> YOUR OBJECTIVE
If a line in the records below holds the word "Open", copy it.

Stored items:
::::
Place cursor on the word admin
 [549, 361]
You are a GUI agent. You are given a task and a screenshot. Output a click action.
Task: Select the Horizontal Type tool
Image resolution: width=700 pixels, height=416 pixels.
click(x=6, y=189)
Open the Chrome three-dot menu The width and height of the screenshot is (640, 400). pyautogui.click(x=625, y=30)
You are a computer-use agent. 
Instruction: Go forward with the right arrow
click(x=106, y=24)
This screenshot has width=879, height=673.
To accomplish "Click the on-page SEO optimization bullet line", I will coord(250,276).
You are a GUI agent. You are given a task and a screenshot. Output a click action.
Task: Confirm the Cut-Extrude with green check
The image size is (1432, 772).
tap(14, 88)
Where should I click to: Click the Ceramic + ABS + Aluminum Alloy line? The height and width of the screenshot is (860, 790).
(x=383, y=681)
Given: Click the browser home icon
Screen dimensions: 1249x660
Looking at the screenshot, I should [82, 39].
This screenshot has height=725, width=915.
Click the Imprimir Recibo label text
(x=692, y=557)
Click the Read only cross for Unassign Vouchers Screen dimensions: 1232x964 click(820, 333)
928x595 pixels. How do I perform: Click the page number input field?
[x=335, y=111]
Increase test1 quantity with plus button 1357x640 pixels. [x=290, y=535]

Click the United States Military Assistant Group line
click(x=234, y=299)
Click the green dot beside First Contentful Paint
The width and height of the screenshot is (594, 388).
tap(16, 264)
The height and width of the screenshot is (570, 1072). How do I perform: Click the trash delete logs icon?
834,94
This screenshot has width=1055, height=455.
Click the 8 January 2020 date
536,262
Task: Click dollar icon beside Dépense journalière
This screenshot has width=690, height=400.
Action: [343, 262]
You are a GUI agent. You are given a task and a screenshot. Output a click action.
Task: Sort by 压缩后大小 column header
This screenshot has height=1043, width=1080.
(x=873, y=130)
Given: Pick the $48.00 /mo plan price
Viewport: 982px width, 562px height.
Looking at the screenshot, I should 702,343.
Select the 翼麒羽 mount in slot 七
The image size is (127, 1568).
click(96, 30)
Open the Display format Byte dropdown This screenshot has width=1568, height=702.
::::
> FINISHED EXERCISE
Open the Chrome three-dot menu The width and height of the screenshot is (640, 400). pyautogui.click(x=625, y=30)
Open the Display format Byte dropdown This screenshot has width=1568, height=702.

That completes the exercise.